> [STATED EXERCISE]:
Could you reproduce word for word the part of the records below that opens with the line containing "The width and" and closes with the line containing "This screenshot has width=1886, height=1061.", including both of those lines but leaving out the pictures?

> [EXERCISE MATERIAL]:
>> start

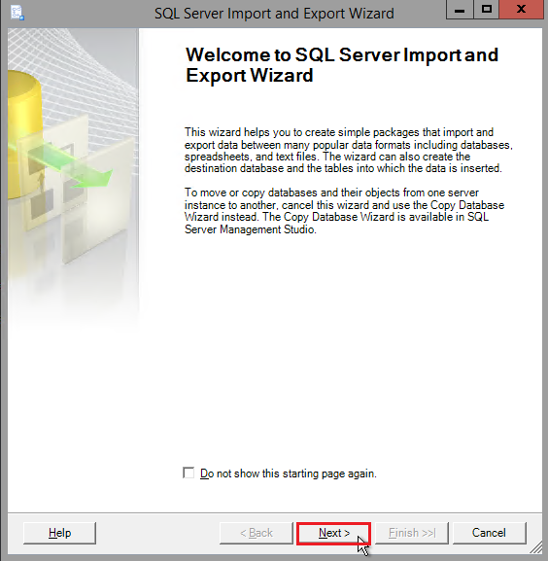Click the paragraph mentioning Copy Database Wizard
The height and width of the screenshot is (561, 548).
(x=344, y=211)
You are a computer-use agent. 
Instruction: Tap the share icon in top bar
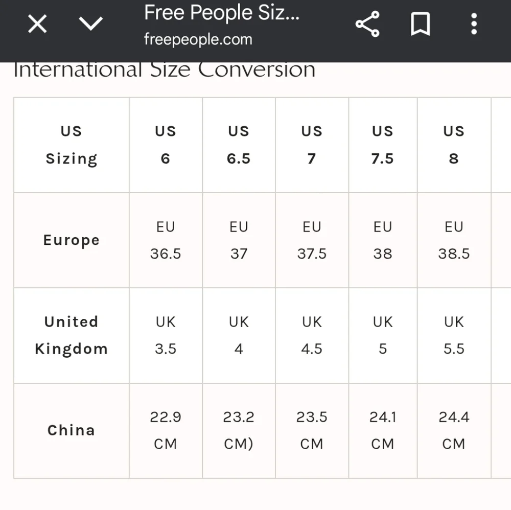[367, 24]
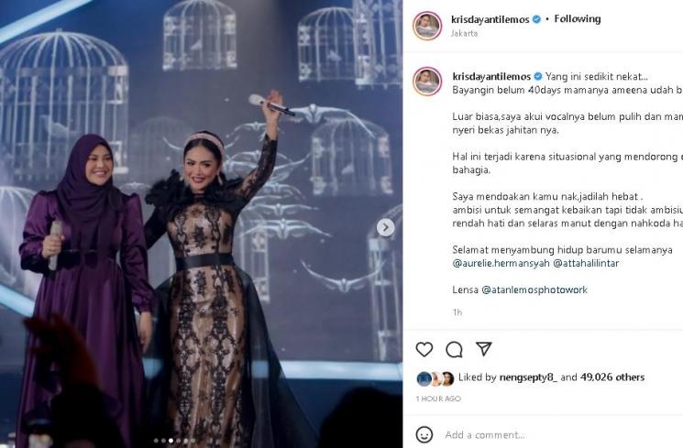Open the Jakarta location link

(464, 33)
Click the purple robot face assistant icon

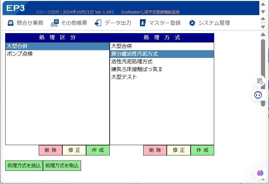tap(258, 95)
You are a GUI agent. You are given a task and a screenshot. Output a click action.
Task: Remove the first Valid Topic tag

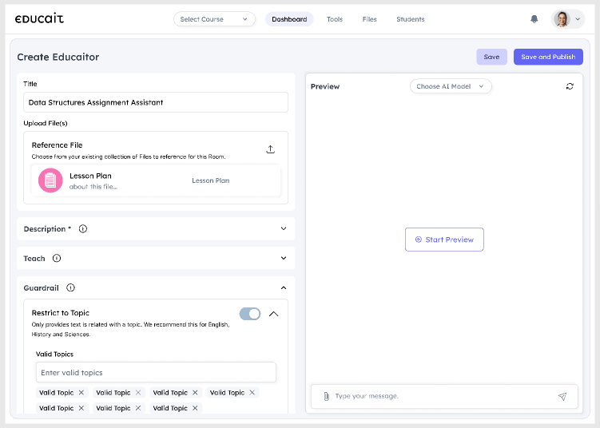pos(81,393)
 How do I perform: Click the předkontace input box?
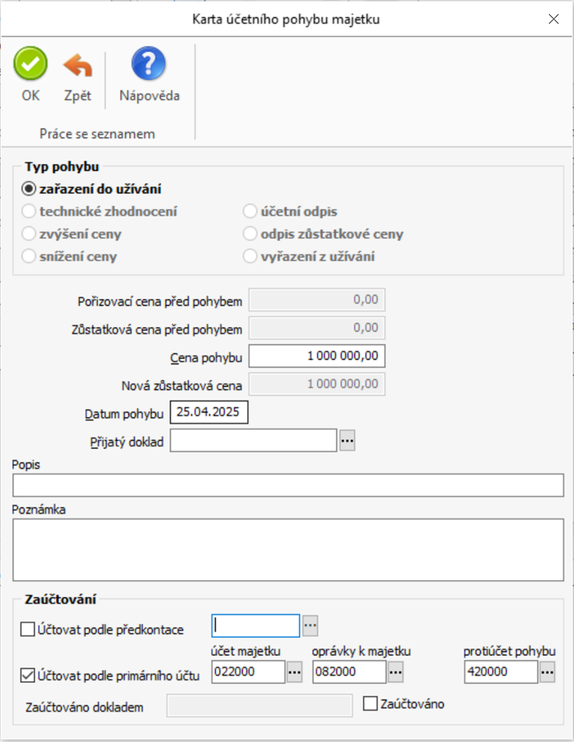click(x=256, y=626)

>> end
>> start

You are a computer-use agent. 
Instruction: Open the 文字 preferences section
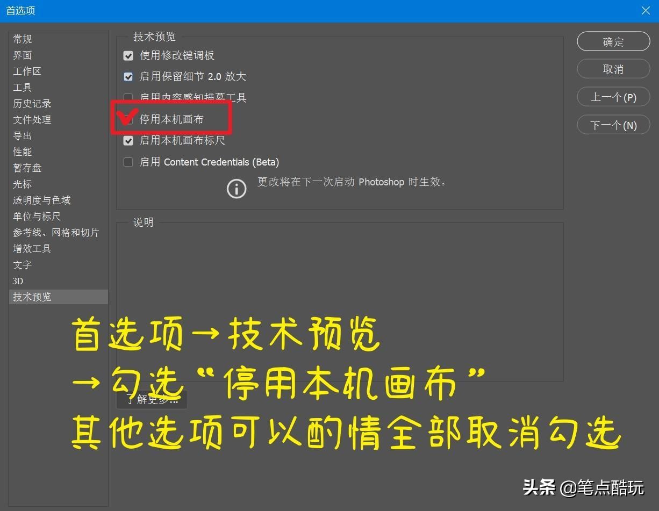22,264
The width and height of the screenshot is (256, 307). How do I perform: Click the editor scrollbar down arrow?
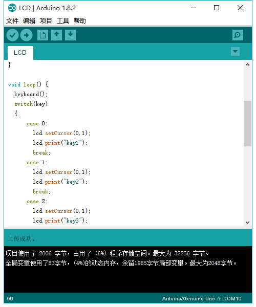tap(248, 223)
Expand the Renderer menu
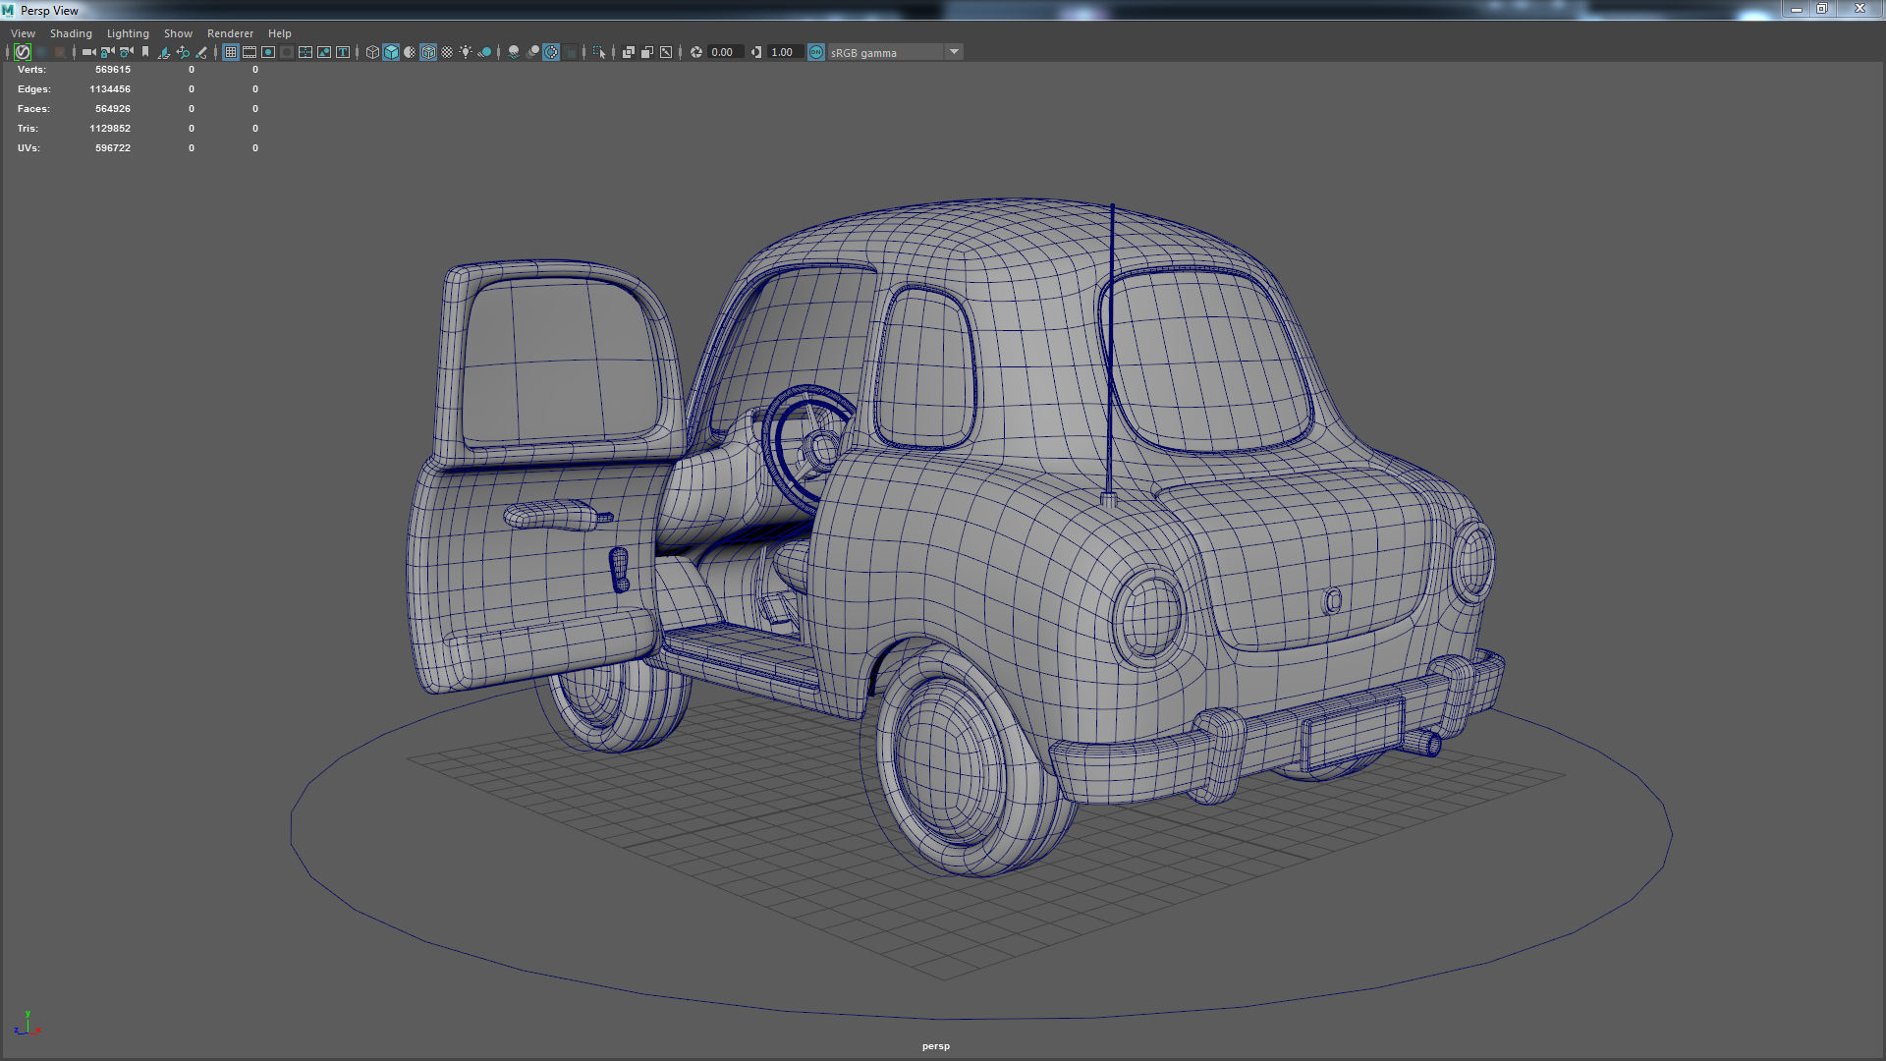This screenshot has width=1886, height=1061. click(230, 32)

>> end
>> start

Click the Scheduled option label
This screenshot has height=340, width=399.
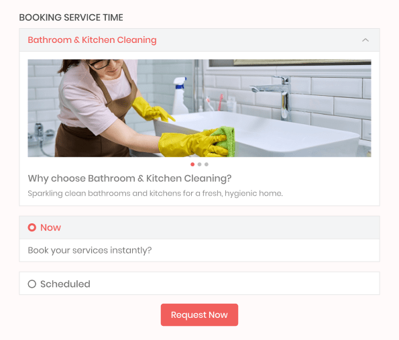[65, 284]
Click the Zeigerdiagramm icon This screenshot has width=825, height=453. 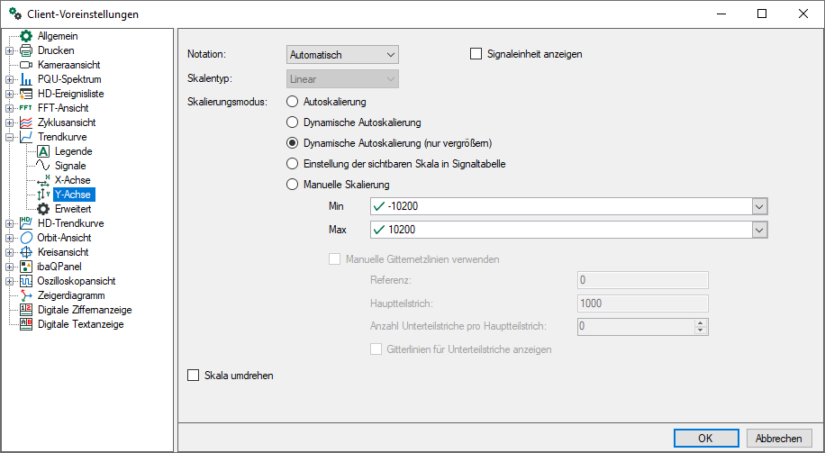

>> end

> [TASK RESULT]:
The width and height of the screenshot is (256, 307). How do I perform: Click the editor scrollbar down arrow?
tap(248, 223)
Expand the Renderer menu
This screenshot has width=1886, height=1061. click(230, 32)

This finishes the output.